Overhearing people kvetch about trivialities hurts when you are thinking, gee, I hope we don’t flunk chemo the first week of spring and then have to think about risky neurosurgery or a new more horrifying chemotherapy. I once lost it in a restaurant when I heard a nice family cheerfully talking about a planned trip to Disney…we had been pondering contacting Make a Wish for the same thing, and that just crushed me, the context crushed me. But sharing normal conversation with a friend is DIFFERENT.

This happens a lot when I talk to pregnant people. I ALWAYS ask how a pregnant lady is feeling, pregnancy for me was kind of super not fun. Often I find that people somehow KNOW that my pregnancies were train wrecks of hyper-emesis. With Kid #2 I ended up in the hospital when I hit 102 lbs. Yikes. But my babies are OLD. I am over it. Really. I really care a lot about pregnant ladies, I have great empathy for anyone carrying a new life within them…but so often, I hear, “I feel queasy a lot, but I KNOW that is nothing compared to what you went through…”. BUT I AM NOT COMPARING! Really. It’s not a contest, asking how YOUR life is becomes a way to connect, to express solidarity.

True, some days even bland normalcy makes me bite people’s heads off, which is totally unfair. I hate that I am the wicked witch of the east sans stripy socks. I just don’t care about political primaries in other states, or how green beans might save the universe if we only believe hard enough, or that reality TV makes you a sociopath. While it’s normal to have an opinion about those things, I just don’t give a flying wahoozie. I wish I could. Right now, I can’t. I have come to realize that turning Grown Up Age in combination with Kid #2 Relapse has made me a serious menace…sigh. I am sorry.

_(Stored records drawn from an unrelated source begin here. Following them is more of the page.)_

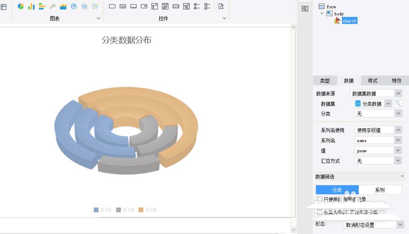The image size is (409, 234).
Task: Insert a column chart from toolbar
Action: 31,6
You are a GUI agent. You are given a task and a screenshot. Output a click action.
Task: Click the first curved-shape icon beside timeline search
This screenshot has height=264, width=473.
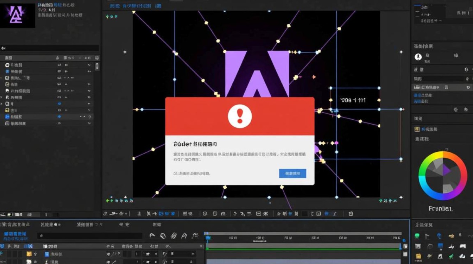[x=152, y=236]
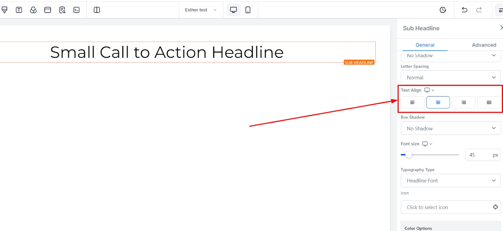503x231 pixels.
Task: Open Typography Type Headline Font dropdown
Action: (x=450, y=181)
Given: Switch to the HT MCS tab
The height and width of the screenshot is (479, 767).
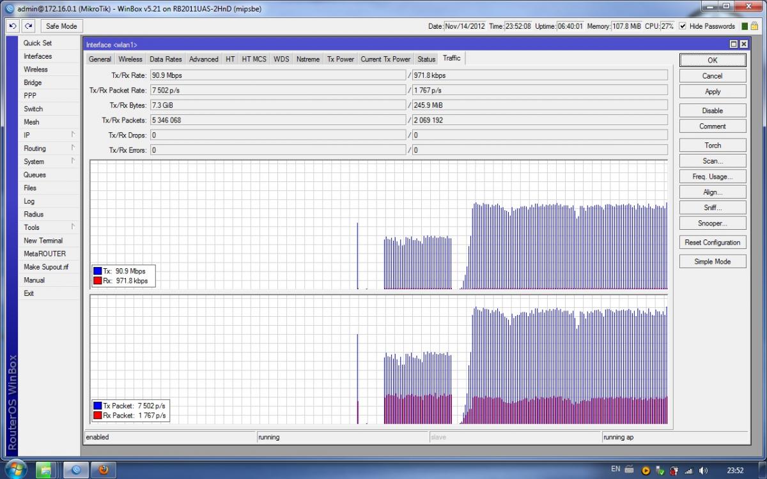Looking at the screenshot, I should 254,59.
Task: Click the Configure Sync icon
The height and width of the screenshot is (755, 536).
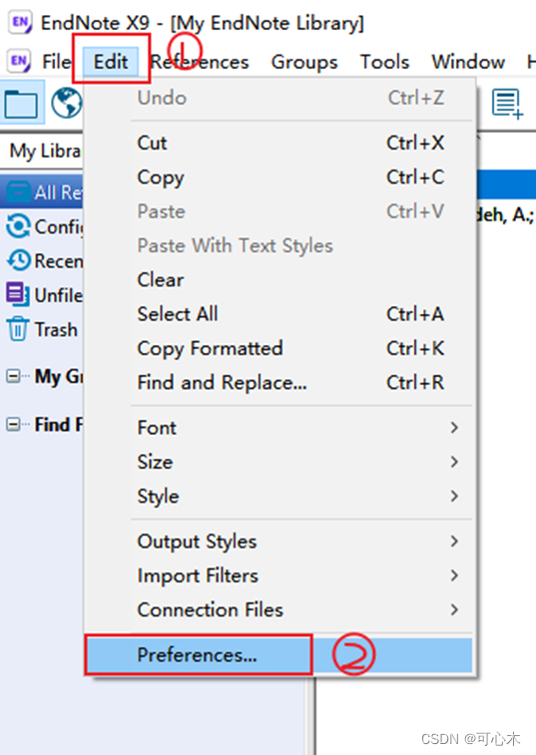Action: click(19, 226)
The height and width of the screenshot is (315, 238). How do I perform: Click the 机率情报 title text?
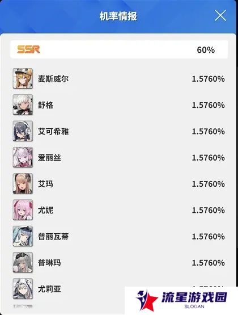(x=118, y=16)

But again, these are impersonal normalcies. Except the reality TV thing, Project Runway IS my happy place, that is so personal. ; ) Sharing your life means something, it means a lot. So thank you for taking the leap.

In sharing normalcy, there is trust, and back and forth, and an implicit belief that maybe, just maybe the smote will not be in this parallel universe forever. Maybe there will be a day when an ear infection is the worst thing we have to deal with. Gosh, I hope so. And I don’t mean for that hope to disrespect people in the throes of yikes. I hope to support those friends, too.

When we can support each other, life makes more sense. And that is why normalcy is NOT a 4 letter word.